Observation of PEC 1 room revealed a dedicated room safe for psychiatric patients. The room had 1 door that could be locked from the outside.
Review of Patient #21's medical record revealed he had arrived to the ED with a chief complaint of hallucinations. He had arrived on 11/7/18 at 8:52 a.m. and was transferred to a psychiatric facility on 11/7/18 at 6:30 p.m. (9 hours and 38 minutes). He had been issued a PEC on 11/7/18 at 2:20 p.m. Further review revealed he was placed in PEC 1 room. There was no documentation of the patient exhibiting self-destructive or violent behaviors or documentation of Patient #21 being removed from PEC 1 until being transferred.
Review of Patient #22's medical record revealed she had arrived to the ED with the chief complaint of suicidal ideations. She had been triaged at the ED on 11/11/18 at 4:23 p.m. and transferred to a psychiatric facility on 11/11/18 at 9:16 p.m. (6 hours and 53 minutes). Patient #22 had been issued a PEC on 11/11/18 at 5:30 p.m. Further review revealed she was placed in PEC 1 room. There was no documentationof the patient exhibiting violent or self-destructive behaviors or documentation of Patient #22 being removed from PEC 1 until being transferred.

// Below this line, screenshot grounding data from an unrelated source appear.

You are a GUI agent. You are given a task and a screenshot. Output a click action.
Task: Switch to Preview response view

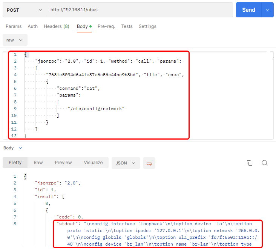63,163
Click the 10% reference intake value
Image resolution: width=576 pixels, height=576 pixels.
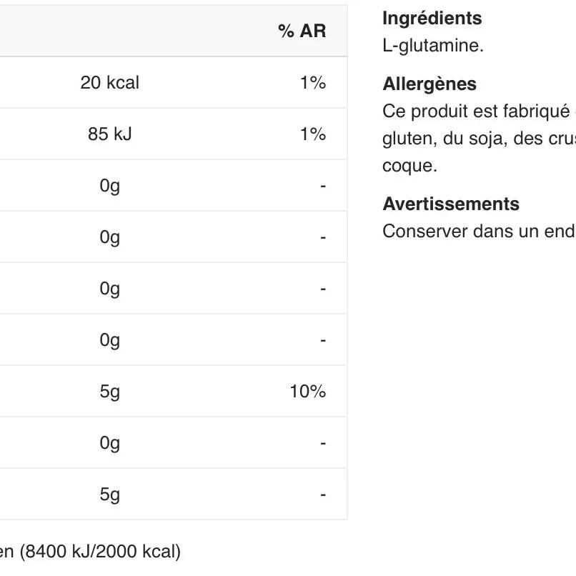click(x=307, y=392)
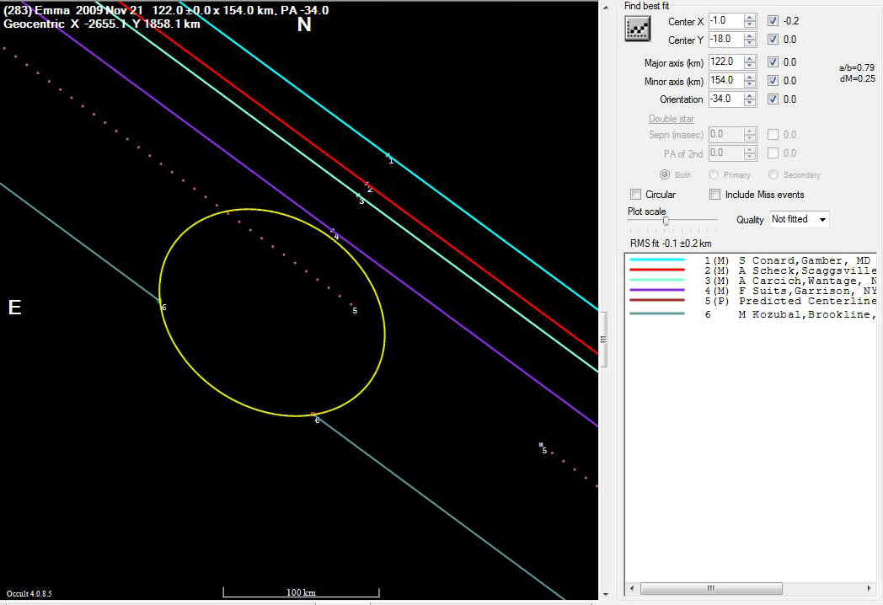The height and width of the screenshot is (605, 883).
Task: Click red line swatch for A Scheck
Action: coord(657,270)
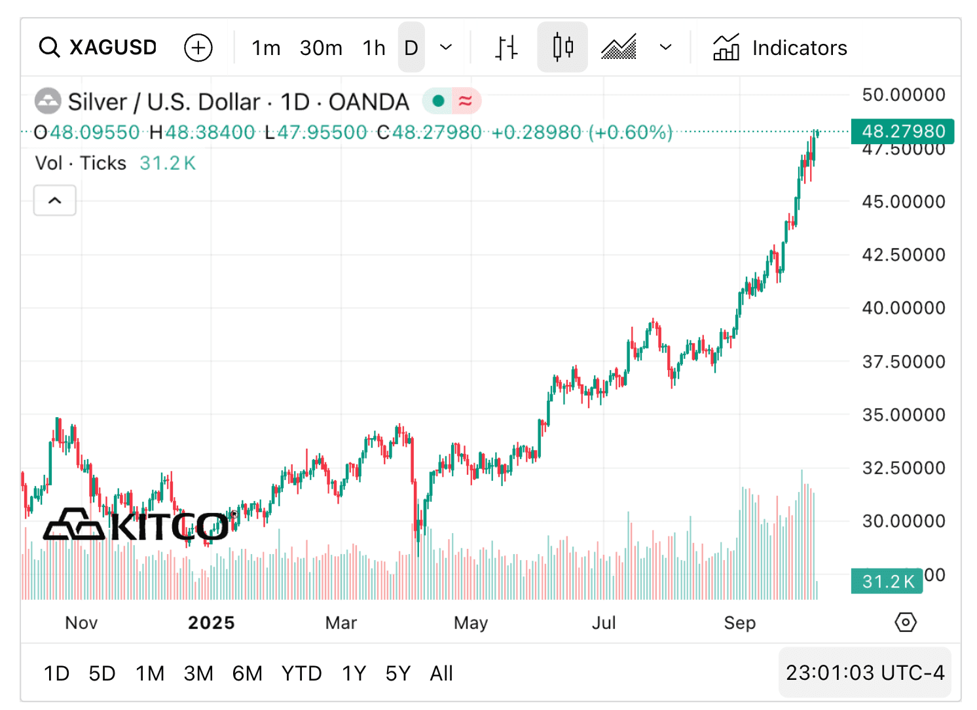Click the YTD range button
The width and height of the screenshot is (977, 710).
pyautogui.click(x=301, y=673)
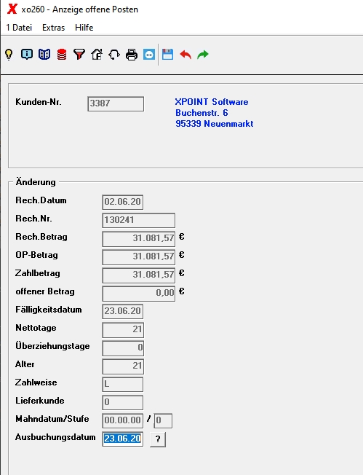Viewport: 363px width, 475px height.
Task: Select the Kunden-Nr. field showing 3387
Action: [x=116, y=104]
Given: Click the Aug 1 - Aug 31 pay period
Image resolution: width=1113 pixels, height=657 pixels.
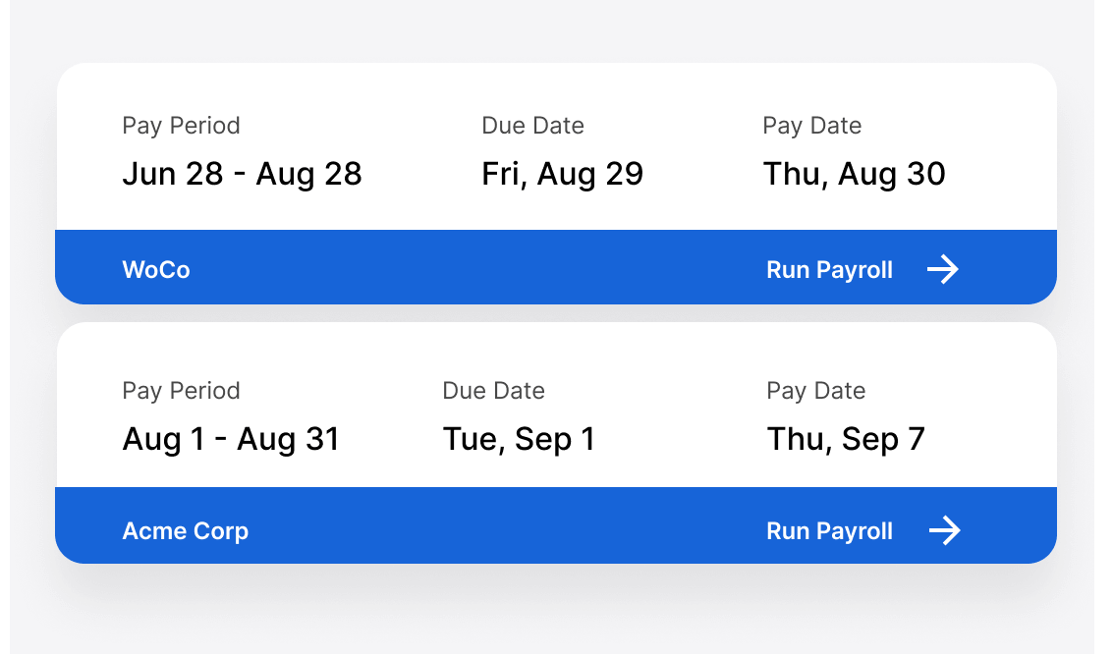Looking at the screenshot, I should pos(231,438).
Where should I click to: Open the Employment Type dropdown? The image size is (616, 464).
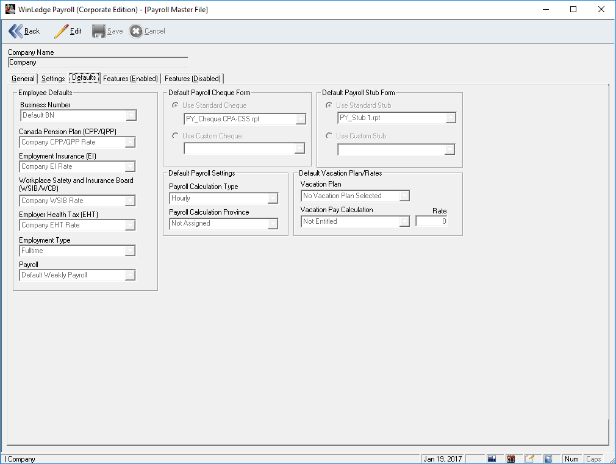pos(130,251)
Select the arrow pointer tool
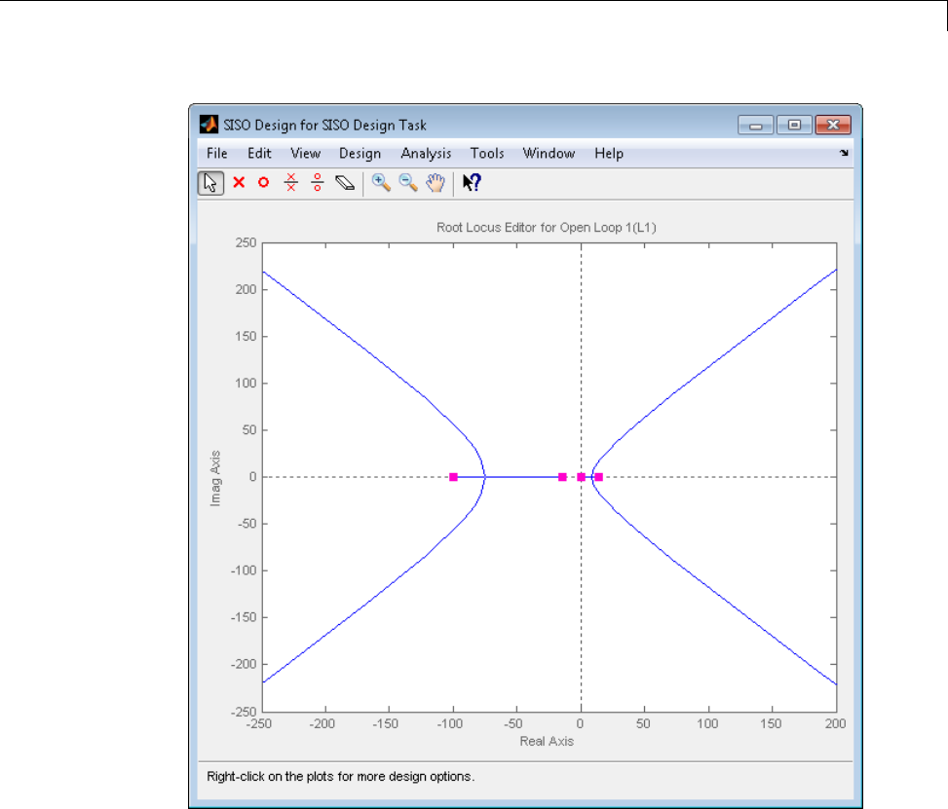The width and height of the screenshot is (948, 809). (x=210, y=182)
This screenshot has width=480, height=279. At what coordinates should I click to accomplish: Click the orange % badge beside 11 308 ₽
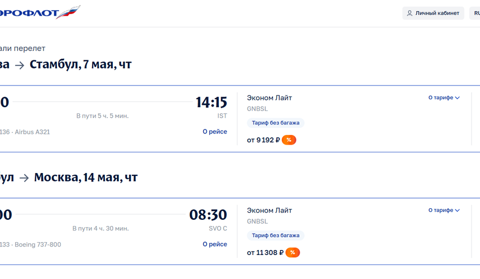click(292, 253)
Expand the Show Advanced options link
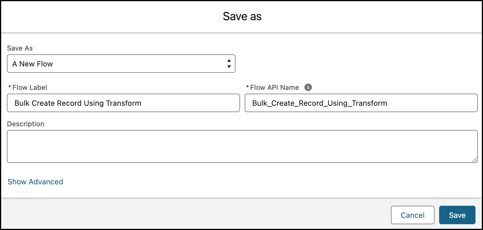The image size is (483, 230). click(x=35, y=182)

In an interview on 12/5/18 at 2:50 p.m. with S4RN, he said he was the ED Director. S4RN verified Patient #21 and Patient #22 were in PEC 1 so the door would haave been locked. He said if a patient was issued a PEC and the PEC 1 room was available, the patient was placed into the room, the door was locked and the patient was observed by a camera that was viewed from a computer screen at the nurse's station.When asked if every PECd patient needed to be in locked seclusion, S4RN said that is just what they are in the practice of doing at the hospital. S4RN verified the psychiatric patients in PEC 1 would be locked in the room from when they were admitted until they were transferred except when they were taken to the restroom.
Tag No.: A0200
Based on interview, the hospital failed to ensure Emergency Department (ED) direct care staff received the education, training and demonstrated knowledge in the use of non-physical intervention skills.

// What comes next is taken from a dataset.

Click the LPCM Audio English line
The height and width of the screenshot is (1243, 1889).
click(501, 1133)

Recertification survey on 04/25/18 ED revealed in part, direct patient care staff are not trained in the use of non-physical interventions.
On 12/05/18 at 4:00 p.m. in an interview with S7MD revealed is not aware of the staff having training on non-physical intervention skills.
On 12/06/18 at 9:25 a.m. in an interview with S3RN revealed there is no documentation the staff is trained the use of non-physical interventions. He further verified the recertification survey 04/25/18 revealed the ED staff was not trained in the use of non-physical interventions.
On 12/06/18 at 10:00 a.m. in an interview with S4RN, he stated he could not locate any documentation of training for ED staff regarding non-physical intervention skills. He further verified the recertification survey 04/25/18 revealed the ED staff was not trained in the use of non-physical interventions.
On 12/06/18 at 10:20 a.m. S1Admin confirmed the survey conducted on 04/25/18 revealed the ED staff was not trained in the use of non-physical interventions.
Tag No.: A0724
Based on observation and interview, the hospital failed to ensure all equipment was maintained in a manner to ensure an acceptable level of safety and/or quality as evidenced by failing to ensure the functionality of a nurse call button (a red "cross" symbol) located on the handrails of the beds on all patient beds.
Findings:
Observation on 12/6/18 at 10:10 a.m. of Patient rooms 308, 314, 315 and 318 with S4RN revealed the nurse call feature on the handrails of the beds were not functional.
In an interview on 12/6/18 with S1Adm, he verified the non-functioning call features on the handrails was written on a previous survey by the Health Standerds Section of the Louisiana Department of Health in April 2018. He said none of the inpatient beds had functioning call features. He said they had purchased something to cover the feature so it was not an option, but they had not been put into place as of yet.